Cultivate Repeat Business
Studies demonstrate that attracting a new customer costs between 5X and 10X more than retaining one who already frequents your business. Not only do those returning customers cost you less, they spend 33% more per visit and they build your business by bringing friends and family in the door. You can generate return business by rewarding your most loyal diners and by implementing a brand standard management system that ensures a consistently high-quality experience at every visit.
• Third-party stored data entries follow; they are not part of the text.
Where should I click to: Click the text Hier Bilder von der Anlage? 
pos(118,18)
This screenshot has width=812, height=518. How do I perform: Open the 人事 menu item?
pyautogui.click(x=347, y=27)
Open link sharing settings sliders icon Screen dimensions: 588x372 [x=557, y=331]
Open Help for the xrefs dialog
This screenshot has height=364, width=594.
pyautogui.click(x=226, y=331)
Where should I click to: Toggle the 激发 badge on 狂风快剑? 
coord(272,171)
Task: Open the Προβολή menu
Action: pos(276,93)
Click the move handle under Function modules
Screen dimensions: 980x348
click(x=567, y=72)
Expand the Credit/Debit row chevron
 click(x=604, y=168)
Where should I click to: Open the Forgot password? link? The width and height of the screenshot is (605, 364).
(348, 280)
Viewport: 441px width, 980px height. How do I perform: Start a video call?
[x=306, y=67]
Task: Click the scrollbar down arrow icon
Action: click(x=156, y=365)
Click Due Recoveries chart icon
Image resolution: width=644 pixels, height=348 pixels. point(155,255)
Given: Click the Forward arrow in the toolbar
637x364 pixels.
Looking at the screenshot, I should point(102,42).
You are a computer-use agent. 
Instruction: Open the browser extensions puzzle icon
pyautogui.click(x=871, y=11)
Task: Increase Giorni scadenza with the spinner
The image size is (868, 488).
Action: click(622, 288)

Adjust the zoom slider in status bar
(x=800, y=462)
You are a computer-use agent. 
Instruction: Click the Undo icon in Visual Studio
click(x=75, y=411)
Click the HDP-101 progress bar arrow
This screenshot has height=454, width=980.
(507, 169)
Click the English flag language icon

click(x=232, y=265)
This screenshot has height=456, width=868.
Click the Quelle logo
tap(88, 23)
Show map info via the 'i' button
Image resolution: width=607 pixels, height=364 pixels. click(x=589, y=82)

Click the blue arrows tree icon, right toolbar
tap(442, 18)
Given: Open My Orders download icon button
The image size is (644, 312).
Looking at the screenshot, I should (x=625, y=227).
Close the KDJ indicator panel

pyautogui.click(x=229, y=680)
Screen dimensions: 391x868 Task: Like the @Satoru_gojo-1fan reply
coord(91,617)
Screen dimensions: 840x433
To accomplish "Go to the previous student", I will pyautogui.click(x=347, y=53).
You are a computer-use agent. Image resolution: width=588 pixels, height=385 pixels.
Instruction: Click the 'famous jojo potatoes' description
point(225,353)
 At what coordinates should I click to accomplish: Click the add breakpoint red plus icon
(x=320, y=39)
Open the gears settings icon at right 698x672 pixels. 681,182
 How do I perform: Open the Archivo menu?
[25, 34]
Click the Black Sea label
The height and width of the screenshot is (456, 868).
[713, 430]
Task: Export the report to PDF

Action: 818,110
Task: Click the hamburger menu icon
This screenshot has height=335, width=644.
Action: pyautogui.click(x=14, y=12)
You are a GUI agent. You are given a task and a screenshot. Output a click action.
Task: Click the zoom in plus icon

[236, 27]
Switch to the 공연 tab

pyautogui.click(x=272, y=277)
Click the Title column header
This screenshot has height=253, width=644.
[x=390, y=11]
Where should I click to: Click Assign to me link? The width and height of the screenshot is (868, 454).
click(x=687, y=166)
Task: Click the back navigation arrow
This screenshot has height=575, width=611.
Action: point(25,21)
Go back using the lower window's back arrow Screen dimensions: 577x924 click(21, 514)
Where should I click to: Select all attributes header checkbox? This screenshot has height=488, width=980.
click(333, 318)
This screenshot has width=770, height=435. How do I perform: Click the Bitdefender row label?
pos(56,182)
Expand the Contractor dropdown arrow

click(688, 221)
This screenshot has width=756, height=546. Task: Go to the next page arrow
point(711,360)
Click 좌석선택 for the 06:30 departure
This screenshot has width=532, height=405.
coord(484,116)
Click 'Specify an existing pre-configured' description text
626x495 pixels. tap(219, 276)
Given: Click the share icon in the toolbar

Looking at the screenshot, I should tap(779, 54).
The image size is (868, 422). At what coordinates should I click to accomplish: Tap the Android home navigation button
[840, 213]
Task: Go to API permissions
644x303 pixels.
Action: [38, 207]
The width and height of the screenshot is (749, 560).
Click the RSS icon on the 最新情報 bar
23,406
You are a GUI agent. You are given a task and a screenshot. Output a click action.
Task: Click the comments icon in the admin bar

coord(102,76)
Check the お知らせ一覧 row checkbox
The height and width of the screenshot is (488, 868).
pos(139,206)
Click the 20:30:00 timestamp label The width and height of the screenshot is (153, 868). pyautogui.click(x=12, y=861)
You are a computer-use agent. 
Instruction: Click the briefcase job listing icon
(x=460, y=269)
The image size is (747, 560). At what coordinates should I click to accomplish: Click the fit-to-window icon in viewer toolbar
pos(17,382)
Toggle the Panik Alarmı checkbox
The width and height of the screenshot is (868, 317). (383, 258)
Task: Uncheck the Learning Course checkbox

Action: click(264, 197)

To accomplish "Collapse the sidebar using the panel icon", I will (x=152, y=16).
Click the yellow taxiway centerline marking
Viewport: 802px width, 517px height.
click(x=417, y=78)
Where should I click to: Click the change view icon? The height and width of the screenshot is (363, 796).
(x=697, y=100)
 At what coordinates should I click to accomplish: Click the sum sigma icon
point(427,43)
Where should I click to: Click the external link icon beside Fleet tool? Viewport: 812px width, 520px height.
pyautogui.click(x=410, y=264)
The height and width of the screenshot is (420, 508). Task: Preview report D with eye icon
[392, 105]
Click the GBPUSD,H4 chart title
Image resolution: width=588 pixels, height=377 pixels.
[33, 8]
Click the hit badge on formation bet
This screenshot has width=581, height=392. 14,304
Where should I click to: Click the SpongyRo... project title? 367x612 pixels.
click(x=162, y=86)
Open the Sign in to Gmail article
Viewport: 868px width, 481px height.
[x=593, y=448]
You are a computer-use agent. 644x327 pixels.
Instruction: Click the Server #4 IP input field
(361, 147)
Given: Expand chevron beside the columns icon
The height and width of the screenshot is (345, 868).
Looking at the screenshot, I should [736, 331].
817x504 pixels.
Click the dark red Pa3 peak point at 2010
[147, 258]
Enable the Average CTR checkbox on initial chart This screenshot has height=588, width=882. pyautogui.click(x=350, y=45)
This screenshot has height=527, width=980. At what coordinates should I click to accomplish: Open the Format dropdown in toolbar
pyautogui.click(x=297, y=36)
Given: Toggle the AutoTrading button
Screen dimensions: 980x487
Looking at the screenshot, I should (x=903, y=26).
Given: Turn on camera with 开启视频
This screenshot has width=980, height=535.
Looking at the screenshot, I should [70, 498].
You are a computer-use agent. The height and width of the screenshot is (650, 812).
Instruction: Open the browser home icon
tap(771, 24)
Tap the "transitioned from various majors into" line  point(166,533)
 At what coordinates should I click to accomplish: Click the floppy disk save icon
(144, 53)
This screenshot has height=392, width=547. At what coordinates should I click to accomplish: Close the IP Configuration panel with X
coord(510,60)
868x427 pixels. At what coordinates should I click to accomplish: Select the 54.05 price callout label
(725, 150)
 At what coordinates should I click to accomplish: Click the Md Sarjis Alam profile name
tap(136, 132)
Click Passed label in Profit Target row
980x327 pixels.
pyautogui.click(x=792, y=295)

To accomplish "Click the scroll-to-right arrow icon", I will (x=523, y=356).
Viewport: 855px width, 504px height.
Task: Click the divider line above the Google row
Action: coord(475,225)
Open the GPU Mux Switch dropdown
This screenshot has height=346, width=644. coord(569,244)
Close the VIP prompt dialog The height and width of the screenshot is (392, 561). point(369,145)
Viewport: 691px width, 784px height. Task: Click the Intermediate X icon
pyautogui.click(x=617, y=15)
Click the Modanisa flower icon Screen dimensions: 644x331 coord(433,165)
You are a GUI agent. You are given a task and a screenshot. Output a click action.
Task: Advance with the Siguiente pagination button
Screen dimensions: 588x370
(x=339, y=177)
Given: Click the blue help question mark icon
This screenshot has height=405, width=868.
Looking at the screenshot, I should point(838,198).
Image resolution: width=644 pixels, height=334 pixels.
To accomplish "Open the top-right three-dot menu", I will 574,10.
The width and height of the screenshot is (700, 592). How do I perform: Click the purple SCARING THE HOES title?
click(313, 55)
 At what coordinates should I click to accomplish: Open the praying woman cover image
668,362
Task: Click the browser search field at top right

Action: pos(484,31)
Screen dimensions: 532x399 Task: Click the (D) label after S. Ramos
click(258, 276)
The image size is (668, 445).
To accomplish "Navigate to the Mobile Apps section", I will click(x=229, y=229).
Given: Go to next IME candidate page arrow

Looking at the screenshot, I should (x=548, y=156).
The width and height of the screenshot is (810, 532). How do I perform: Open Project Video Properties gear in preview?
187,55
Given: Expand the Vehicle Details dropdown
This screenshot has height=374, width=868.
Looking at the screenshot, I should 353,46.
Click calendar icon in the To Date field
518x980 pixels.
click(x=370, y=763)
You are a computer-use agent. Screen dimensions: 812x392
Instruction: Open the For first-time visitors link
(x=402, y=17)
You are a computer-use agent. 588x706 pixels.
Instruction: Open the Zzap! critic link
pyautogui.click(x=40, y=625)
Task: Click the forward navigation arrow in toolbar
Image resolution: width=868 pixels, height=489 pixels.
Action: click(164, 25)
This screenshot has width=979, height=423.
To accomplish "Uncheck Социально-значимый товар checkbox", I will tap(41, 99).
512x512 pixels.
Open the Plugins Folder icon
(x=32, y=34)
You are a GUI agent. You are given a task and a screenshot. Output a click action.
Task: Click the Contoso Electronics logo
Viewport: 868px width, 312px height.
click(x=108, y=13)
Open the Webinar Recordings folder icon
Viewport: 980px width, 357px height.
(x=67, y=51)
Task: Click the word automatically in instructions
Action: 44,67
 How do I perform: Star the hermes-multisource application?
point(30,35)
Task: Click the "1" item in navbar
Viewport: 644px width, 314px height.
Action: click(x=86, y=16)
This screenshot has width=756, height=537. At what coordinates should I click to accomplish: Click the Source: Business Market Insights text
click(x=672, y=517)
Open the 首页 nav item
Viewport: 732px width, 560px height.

Manage Inventory More Efficiently
The U.S. Small Business Administration reports that a poorly managed inventory system is one of the major reasons small businesses fail. Despite this potential pitfall, 46 percent of small businesses with 11 to 499 employees don’t have any kind of system to track the goods they have in stock. This is even more dangerous for restaurants, where the majority of stock is made up of potentially-perishable food item. Poorly managed inventory eats into profits and puts your business at risk. Money is wasted replacing food that spoiled because you ordered too much or had to buy more at higher cost to compensate for under-ordering. Staff time is squandered as they look for items that should have been easily accessible. Worst of all, inefficiently addressing inventory needs leads to spoilage, jeopardizing diners’ health and safety.
Up Your Social Media Game
Word of mouth is the oldest form of marketing in the world, and it’s still critical for restaurants. These days, most word of mouth is happening online. Positive online reviews will drive people to your restaurant and negative ones may hurt the bottom line, but there’s something you can do to mitigate the damage: respond. A whopping 94% of diners consider online reviews when choosing a restaurant. ReviewTrackers discovered that nearly half of consumers searching online are more likely to visit a business if the owner or manager responds to negative reviews. Check your online reviews regularly. Thank patrons for positive reviews. If you spot a negative review, don’t take it personally. Instead, respond rather than react. Apologize publicly, invite the patron to return, and move the conversation to a private forum.